Sorulacak çok fazla soru var. Eğer dönebilmek veya bu insanları döndürebilmek mümkünse hala; ki umut her zaman vardır, üzerine epeyce düşünmek ve analitik planlamalar yapmak gerekmektedir. Altını çizmekte fayda var; göç sadece fiziksel bir yer değişimi değildir...
Yürüme eyleminin başlangıcından itibaren insanoğlu, yaşantısını daha da anlamlı hale getirebilmek için; hatta belki de kendisi için daha “anlamlı yerleri” keşfedebilmek için hiç durmadan yola devam etmiştir. Peki nedir bu “anlamlı yer” ifadesi ile anlatılmak istenen?
Bulunduğu yerde mutlu olamayan ya da olmama ihtimalini sıklıkla aklına getiren her canlı, olası bir göçmen adayıdır. Şüphe yoktur ki mutluluk kavramı çok göreceli bir ifadedir. O halde anlatımı şu şekilde güncellemek pek de yanlış olmaz. Bir coğrafyada bulamadığını, başka coğrafyada bulabilen veya bulma ihtimali güçlü olan herkes olası bir göçmendir. Buradan yola çıkarak söylenebilir ki, coğrafyalar arasındaki farklar göç olgusunun esas sebeplerini oluşturur.
Coğrafyalar arasındaki farklar söylemi de sonsuz olasılıkları içerebilir. Toplumsal baskılardan, savaş tehditlerine, iklim/çevre koşullarına bağlı olumsuzluklardan, ekonomik beklentilere kadar birçok farklı durumdan söz edilebilir. Kısaca “daha huzurlu bir gelecek” tüm bu koşulları geride bıraktıktan sonra, beklenen bir durumdur. Bu durumların bir kısmı göç etmek isteyen bireyin/bireylerin inisiyatifi dışında gerçekleşebilir. Yani bir savaş tehdidi veya toplumsal baskılar kişinin pek de müdahale edemeyeceği durumlardır. Kişinin becerilerini, bilgisini veya tecrübesini daha verimli kullanabileceği bir başka ülkeye göç etmesi de olasılıklar arasındadır. Ancak bir defa daha altını çizmek gerekmektedir; kişi giderken sadece fiziksel varlığını beraberinde götürmez. Eğitimi, bilgisi, becerileri ve tecrübeleri de onunla ayrılır yaşadığı coğrafyadan. O halde şartlar ne ölçüde değişmelidir ki, göç edecek insan dönsün bu kararından? Aksi takdirde, ayrıldığı toplum, veda ettiği sistem belki kısa belki de orta bir gelecekte bu insanın ülkesine veya toplumuna kazandırabileceği birçok değerden mahrum kalacaktır.

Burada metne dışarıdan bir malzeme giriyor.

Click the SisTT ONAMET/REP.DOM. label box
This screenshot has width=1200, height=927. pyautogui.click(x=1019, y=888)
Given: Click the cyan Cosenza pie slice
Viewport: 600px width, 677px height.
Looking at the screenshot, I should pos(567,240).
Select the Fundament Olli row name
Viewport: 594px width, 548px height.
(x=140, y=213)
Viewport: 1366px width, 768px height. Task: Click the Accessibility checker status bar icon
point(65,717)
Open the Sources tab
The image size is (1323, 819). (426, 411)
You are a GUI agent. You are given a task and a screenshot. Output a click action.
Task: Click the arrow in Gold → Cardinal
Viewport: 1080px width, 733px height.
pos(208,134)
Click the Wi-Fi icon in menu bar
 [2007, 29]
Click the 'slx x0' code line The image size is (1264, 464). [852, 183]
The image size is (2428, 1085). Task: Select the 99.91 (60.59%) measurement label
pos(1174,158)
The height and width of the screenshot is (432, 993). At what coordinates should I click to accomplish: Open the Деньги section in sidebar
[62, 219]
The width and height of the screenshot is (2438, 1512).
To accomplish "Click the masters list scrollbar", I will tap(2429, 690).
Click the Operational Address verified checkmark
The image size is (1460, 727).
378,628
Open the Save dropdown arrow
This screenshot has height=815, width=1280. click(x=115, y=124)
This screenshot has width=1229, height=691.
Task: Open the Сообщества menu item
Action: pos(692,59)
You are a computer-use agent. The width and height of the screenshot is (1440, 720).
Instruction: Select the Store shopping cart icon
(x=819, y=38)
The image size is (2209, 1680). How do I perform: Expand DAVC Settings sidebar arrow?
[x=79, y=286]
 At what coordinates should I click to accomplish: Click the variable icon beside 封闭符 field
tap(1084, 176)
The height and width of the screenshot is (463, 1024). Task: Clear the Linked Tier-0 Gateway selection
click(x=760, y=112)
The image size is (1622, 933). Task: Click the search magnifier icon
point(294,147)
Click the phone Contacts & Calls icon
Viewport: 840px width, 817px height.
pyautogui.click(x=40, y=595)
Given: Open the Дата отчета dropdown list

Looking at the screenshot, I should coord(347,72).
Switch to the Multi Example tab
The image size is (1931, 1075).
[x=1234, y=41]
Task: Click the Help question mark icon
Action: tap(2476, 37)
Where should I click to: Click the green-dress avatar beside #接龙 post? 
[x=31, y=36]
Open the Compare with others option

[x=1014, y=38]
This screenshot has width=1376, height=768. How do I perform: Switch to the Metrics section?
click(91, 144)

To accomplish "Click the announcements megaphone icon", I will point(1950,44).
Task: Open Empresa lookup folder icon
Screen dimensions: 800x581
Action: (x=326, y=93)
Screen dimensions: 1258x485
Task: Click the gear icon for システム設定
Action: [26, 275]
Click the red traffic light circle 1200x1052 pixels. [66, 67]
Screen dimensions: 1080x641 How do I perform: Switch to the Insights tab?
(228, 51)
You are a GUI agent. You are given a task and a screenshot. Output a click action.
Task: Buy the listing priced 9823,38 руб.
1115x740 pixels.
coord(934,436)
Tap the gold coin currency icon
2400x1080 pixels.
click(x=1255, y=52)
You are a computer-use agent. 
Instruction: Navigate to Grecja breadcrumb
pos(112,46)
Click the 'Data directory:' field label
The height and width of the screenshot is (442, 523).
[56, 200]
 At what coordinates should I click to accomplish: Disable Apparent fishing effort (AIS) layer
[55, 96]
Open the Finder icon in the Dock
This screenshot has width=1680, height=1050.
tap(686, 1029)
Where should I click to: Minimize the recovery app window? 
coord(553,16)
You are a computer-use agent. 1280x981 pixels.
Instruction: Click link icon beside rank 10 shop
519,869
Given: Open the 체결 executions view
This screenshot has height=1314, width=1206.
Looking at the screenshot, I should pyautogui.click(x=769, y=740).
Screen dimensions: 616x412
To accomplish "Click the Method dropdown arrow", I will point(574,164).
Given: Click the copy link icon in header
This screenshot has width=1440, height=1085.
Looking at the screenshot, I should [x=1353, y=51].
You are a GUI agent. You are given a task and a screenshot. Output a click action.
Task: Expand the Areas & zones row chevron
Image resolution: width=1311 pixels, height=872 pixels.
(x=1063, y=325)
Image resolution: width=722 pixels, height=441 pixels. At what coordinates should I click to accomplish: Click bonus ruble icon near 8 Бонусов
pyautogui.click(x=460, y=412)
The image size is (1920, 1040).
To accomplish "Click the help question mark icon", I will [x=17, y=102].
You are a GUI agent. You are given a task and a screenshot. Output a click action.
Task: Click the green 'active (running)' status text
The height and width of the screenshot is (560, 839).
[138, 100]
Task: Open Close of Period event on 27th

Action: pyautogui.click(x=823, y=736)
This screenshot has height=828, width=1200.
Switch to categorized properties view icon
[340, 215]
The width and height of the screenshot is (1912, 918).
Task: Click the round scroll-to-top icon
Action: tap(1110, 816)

Türkiye’den ayrılan nüfusun büyük kısmını 28 yaş altı bireyler oluşturmaktadır. Başka bir ifade ile iş yaşamının henüz başında olan bu insanlar ülkeden ayrıldıktan sonra yurt dışında kazanacakları tecrübe ile büyük olasılıkla kariyerlerine yine Türkiye dışında devam edeceklerdir. O halde, şu soruyu da sormak yerinde olacaktır: “Özel sektör veya kamu ne şekilde fırsatlar ve olanaklar sunmalıdır ki, mezunlarımız ülkelerinde kalmaya devam etsinler, hatta ayrılmış olanlar da ülkelerine geri dönsünler?”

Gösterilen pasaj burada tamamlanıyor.